In sum, most nurses preferred truth-telling, but the findings have to be interpreted with caution. Although there were more nurses who said that telling the truth to the patient was ethically justifiable in comparison with respect for family’s wishes in the Chan case, it did not follow that the nurses preferred to override the family’s decisions. The findings only indicate that “truth-telling” was considered by most nurses as beneficial to the patient in this particular care situation. The slogan “rescue the dying and heal the wounded” that underpinned the concern for the patients’ compliance with their therapeutic regimens was considered by the nurses at large as their primary responsibility. In general, truth-telling is not considered as a means to safeguard patients’ right to self-determination in treatment decisions, but rather is considered as instrumental in achieving a desirable benefit for the patients, namely, compliance with their therapeutic regimens. In other words, the ethical concept of protectiveness is overriding.
Conclusion
In the Chinese ethical tradition, health care professionals have a moral obligation to treat patients with cheng. Cheng is regarded as both a cardinal virtue to be cultivated among health care professionals, and the guiding principle of a person’s moral decision making. This notion of cheng carries a strong sense of parental protectiveness. Health care professionals are expected to act as if they were patients’ family members, protecting patients from harm, and bearing the patients’ burdens of illness. As far as information-giving is concerned, most nurses are ambivalent about the notion of truthfulness. Truthfulness implies telling the truth to patients, but with a strong paternalistic consideration. Truth-telling would become an insincere act if a patient were to lose hope and confidence after learning of his or her disease.
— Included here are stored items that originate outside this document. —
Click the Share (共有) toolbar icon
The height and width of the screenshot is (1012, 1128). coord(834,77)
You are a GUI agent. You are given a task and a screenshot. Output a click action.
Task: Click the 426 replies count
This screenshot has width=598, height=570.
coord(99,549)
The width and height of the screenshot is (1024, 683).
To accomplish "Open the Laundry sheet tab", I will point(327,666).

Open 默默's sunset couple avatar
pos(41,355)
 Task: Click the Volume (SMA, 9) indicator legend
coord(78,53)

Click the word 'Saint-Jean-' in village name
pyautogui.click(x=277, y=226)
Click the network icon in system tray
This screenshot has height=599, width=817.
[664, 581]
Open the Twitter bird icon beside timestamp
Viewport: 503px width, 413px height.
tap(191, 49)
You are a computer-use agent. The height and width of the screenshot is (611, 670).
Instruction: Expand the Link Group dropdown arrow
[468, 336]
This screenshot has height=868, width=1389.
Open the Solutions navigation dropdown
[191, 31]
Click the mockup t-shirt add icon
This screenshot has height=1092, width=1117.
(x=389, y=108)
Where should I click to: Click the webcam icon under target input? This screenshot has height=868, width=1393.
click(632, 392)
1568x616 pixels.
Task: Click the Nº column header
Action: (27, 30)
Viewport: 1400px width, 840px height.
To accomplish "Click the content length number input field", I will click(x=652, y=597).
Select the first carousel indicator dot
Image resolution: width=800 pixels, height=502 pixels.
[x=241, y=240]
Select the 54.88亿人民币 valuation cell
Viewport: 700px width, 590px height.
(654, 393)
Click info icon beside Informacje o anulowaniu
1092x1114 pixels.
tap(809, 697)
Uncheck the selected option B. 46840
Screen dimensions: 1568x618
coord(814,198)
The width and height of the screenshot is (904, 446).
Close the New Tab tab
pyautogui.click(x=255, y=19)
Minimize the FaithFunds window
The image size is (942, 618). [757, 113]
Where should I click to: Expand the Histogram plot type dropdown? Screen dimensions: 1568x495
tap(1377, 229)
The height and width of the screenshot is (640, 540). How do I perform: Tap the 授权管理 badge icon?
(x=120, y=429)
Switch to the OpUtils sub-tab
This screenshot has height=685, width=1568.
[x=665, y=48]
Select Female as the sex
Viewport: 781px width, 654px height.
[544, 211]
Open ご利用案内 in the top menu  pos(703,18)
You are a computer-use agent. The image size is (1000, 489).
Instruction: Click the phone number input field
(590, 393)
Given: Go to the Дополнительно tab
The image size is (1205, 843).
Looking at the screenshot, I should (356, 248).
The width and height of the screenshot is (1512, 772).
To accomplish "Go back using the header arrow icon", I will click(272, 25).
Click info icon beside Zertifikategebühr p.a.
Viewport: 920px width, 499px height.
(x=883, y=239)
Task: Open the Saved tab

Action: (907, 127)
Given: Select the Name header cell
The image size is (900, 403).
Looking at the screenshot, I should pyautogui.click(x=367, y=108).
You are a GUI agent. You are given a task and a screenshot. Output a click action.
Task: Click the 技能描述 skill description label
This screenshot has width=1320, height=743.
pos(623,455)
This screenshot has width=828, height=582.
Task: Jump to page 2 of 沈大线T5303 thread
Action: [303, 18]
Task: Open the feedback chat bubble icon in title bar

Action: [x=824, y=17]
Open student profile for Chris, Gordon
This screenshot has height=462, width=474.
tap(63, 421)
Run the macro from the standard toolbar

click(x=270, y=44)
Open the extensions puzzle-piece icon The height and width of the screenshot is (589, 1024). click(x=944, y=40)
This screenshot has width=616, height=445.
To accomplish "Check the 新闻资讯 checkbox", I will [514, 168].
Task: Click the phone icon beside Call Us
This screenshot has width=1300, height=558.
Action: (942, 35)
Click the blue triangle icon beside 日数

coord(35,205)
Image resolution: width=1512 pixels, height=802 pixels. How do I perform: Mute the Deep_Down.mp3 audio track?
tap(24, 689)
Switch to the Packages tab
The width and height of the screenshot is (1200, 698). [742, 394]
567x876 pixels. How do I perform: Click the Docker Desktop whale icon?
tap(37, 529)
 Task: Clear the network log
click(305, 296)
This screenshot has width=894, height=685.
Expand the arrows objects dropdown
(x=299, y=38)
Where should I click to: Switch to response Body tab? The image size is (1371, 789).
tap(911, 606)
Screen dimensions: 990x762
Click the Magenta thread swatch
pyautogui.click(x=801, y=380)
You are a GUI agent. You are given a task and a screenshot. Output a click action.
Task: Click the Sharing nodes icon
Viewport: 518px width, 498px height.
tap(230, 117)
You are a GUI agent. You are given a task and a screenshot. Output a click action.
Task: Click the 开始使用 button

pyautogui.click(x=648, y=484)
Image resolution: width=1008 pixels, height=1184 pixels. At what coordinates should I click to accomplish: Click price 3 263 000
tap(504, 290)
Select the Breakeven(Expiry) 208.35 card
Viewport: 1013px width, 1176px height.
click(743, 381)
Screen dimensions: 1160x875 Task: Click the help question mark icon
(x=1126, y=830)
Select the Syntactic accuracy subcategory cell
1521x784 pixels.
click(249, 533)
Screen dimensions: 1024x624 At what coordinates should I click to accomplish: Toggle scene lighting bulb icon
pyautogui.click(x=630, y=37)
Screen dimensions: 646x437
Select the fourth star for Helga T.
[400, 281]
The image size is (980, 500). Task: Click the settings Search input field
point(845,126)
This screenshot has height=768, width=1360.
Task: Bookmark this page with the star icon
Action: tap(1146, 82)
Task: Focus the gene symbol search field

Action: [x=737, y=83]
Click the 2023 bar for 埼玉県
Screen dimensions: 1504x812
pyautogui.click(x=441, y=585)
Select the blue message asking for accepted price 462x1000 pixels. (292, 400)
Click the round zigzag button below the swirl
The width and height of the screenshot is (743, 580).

It does not follow that nurses in mainland China prefer to be untruthful to patients. Rather they wish only to tell the truth when this will be of benefit to the patient. In the Chan case, most nurses would prefer telling the truth to the patient, but their primary ethical justification was not that of respect for the patient’s autonomy, nor that of safeguarding the patient’s right to self-determination. Rather, it was basically beneficent in nature, that is, they based their decision to reveal the truth on whether the patient would receive more relevant treatment and better nursing care if they did so. Hence, the definition of vulnerability based primarily on patients’ competence, as used in other parts of the world, seems unlikely to be translatable into use in a Chinese community. In this system of protective medicine, I would doubt that the moral tension typified in the Chan case can be resolved without changes in the social and ethical values that underpin current practice. A discourse on guiding principles other than the principle of protectiveness to safeguard patients’ best interests is needed to help health care professionals resolve the moral tension related to informed treatment decisions.